§ **EXERCISE**
Format the records below as a two-column Markdown table headed Row and Line. Give each nonblank line its own numbered row and omit blank lines.
-------- DATASET RECORDS
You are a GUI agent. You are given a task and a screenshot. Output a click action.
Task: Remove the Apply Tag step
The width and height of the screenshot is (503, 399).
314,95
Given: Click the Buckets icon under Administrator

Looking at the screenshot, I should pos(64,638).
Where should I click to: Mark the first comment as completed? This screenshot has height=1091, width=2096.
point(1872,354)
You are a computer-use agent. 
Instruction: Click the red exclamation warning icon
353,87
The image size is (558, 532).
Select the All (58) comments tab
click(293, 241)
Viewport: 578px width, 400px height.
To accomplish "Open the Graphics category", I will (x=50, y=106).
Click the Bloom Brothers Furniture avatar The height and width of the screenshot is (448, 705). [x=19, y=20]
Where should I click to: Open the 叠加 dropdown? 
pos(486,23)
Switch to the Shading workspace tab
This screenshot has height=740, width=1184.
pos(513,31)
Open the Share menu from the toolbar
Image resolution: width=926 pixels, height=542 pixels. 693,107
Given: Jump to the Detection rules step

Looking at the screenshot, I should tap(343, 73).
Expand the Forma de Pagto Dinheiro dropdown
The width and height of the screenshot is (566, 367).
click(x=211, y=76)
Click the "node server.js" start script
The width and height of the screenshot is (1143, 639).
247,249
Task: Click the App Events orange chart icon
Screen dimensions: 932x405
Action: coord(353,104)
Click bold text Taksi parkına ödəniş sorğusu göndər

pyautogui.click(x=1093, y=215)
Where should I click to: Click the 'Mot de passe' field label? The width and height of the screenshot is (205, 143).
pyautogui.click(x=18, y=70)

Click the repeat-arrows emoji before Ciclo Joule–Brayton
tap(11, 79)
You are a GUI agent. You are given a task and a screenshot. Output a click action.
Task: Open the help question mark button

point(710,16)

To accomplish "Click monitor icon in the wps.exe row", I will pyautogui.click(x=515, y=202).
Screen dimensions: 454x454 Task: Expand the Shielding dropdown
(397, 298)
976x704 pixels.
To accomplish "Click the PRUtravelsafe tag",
----------------
§ **RESULT**
| Row | Line |
|---|---|
| 1 | You are a GUI agent. You are given a task and a screenshot. Output a click action. |
| 2 | Task: Remove the Apply Tag step |
| 3 | The width and height of the screenshot is (503, 399). |
| 4 | 314,95 |
| 5 | Given: Click the Buckets icon under Administrator |
| 6 | Looking at the screenshot, I should pos(64,638). |
| 7 | Where should I click to: Mark the first comment as completed? This screenshot has height=1091, width=2096. |
| 8 | point(1872,354) |
| 9 | You are a computer-use agent.  |
| 10 | Instruction: Click the red exclamation warning icon |
| 11 | 353,87 |
| 12 | The image size is (558, 532). |
| 13 | Select the All (58) comments tab |
| 14 | click(293, 241) |
| 15 | Viewport: 578px width, 400px height. |
| 16 | To accomplish "Open the Graphics category", I will (x=50, y=106). |
| 17 | Click the Bloom Brothers Furniture avatar The height and width of the screenshot is (448, 705). [x=19, y=20] |
| 18 | Where should I click to: Open the 叠加 dropdown?  |
| 19 | pos(486,23) |
| 20 | Switch to the Shading workspace tab |
| 21 | This screenshot has height=740, width=1184. |
| 22 | pos(513,31) |
| 23 | Open the Share menu from the toolbar |
| 24 | Image resolution: width=926 pixels, height=542 pixels. 693,107 |
| 25 | Given: Jump to the Detection rules step |
| 26 | Looking at the screenshot, I should tap(343, 73). |
| 27 | Expand the Forma de Pagto Dinheiro dropdown |
| 28 | The width and height of the screenshot is (566, 367). |
| 29 | click(x=211, y=76) |
| 30 | Click the "node server.js" start script |
| 31 | The width and height of the screenshot is (1143, 639). |
| 32 | 247,249 |
| 33 | Task: Click the App Events orange chart icon |
| 34 | Screen dimensions: 932x405 |
| 35 | Action: coord(353,104) |
| 36 | Click bold text Taksi parkına ödəniş sorğusu göndər |
| 37 | pyautogui.click(x=1093, y=215) |
| 38 | Where should I click to: Click the 'Mot de passe' field label? The width and height of the screenshot is (205, 143). |
| 39 | pyautogui.click(x=18, y=70) |
| 40 | Click the repeat-arrows emoji before Ciclo Joule–Brayton |
| 41 | tap(11, 79) |
| 42 | You are a GUI agent. You are given a task and a screenshot. Output a click action. |
| 43 | Task: Open the help question mark button |
| 44 | point(710,16) |
| 45 | To accomplish "Click monitor icon in the wps.exe row", I will pyautogui.click(x=515, y=202). |
| 46 | Screen dimensions: 454x454 Task: Expand the Shielding dropdown |
| 47 | (397, 298) |
| 48 | 976x704 pixels. |
| 49 | To accomplish "Click the PRUtravelsafe tag", |